[EXERCISE] Copy every line from the data below in which the string "will" can be found.

[PROVIDED INFORMATION]

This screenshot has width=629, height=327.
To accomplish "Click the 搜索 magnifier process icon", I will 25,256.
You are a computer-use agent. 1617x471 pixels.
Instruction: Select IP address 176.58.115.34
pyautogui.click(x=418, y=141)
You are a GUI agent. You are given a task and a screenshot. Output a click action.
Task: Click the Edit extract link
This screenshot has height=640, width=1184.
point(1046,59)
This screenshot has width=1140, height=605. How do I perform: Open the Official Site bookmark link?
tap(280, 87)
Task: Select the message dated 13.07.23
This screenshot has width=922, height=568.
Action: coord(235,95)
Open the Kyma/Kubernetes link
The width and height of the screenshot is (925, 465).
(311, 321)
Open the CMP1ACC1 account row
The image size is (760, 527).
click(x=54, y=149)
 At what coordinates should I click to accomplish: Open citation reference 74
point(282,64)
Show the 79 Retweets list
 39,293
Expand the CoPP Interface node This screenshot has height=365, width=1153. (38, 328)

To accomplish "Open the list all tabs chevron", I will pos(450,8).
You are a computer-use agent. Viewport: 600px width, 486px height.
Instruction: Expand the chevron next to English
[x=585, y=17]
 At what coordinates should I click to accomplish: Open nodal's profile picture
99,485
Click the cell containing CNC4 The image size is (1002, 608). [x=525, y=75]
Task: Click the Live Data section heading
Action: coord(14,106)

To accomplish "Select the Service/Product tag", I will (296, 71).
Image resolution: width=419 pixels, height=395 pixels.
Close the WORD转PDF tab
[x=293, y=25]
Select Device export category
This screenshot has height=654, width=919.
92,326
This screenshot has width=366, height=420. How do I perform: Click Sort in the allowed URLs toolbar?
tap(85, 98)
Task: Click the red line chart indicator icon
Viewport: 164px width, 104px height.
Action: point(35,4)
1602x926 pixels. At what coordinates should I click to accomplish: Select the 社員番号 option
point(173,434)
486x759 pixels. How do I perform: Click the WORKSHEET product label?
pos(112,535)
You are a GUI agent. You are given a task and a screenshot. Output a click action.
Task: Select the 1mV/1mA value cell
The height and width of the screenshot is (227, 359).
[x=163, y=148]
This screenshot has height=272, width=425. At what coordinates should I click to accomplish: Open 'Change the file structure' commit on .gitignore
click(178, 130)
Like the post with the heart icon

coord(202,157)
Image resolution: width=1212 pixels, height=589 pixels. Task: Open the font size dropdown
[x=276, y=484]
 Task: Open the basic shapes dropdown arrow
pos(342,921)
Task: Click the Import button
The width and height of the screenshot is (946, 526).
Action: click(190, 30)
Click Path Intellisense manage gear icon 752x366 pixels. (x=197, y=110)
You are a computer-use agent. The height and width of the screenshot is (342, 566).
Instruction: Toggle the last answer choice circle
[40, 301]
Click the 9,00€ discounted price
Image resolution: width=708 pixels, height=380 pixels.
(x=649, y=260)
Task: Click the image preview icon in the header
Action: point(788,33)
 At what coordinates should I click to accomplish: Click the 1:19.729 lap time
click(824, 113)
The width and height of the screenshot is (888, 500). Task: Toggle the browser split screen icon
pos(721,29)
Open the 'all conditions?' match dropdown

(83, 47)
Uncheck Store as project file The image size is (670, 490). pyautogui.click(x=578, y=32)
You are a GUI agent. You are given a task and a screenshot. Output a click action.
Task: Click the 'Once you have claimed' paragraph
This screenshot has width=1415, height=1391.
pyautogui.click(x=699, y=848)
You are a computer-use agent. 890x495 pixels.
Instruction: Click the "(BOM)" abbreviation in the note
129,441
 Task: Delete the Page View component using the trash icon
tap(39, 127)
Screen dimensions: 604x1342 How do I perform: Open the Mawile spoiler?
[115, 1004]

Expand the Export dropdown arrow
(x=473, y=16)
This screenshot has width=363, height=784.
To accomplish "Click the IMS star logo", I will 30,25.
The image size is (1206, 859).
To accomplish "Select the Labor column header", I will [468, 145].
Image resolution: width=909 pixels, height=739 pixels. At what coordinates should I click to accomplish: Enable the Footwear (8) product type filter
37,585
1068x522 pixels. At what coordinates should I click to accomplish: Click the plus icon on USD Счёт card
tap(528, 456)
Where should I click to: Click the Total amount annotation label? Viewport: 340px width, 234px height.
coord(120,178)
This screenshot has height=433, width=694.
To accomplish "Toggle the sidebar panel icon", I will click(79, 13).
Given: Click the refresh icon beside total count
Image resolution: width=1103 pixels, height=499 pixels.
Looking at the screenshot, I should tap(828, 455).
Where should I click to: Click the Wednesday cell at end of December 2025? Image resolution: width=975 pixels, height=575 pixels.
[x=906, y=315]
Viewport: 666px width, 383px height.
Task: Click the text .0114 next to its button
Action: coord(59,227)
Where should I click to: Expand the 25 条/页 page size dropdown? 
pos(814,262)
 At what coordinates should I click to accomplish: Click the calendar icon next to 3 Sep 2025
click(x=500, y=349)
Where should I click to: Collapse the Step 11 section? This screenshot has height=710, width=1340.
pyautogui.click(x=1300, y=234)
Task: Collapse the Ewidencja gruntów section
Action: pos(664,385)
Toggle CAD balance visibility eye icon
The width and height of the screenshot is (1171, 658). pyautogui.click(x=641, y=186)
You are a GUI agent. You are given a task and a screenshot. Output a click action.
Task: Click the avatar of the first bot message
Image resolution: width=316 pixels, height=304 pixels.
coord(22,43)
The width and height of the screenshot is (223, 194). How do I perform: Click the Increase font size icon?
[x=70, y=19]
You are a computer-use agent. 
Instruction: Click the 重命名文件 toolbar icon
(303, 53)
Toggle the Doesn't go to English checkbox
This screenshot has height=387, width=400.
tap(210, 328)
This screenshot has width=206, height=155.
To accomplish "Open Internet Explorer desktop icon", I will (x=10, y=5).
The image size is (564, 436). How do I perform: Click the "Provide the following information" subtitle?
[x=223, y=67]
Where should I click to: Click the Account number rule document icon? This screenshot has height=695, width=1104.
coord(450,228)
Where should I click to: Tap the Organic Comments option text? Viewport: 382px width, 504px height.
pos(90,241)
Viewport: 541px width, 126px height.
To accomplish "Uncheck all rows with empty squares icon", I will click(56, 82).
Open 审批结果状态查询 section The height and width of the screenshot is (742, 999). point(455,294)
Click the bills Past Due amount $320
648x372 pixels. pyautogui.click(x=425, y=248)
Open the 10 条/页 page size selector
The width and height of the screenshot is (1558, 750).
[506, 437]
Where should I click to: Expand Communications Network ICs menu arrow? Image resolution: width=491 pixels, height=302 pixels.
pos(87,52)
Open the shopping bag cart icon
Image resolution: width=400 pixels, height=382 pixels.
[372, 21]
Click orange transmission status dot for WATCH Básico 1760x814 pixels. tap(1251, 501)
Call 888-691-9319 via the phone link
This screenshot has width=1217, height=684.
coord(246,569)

[RESPONSE TO THIS EXERCISE]
To accomplish "Click the 搜索 magnifier process icon", I will 25,256.
To accomplish "Open the list all tabs chevron", I will pos(450,8).
To accomplish "Select the Service/Product tag", I will (296, 71).
To accomplish "Click the IMS star logo", I will 30,25.
To accomplish "Select the Labor column header", I will [468, 145].
To accomplish "Toggle the sidebar panel icon", I will click(79, 13).
To accomplish "Open Internet Explorer desktop icon", I will (x=10, y=5).
To accomplish "Uncheck all rows with empty squares icon", I will click(56, 82).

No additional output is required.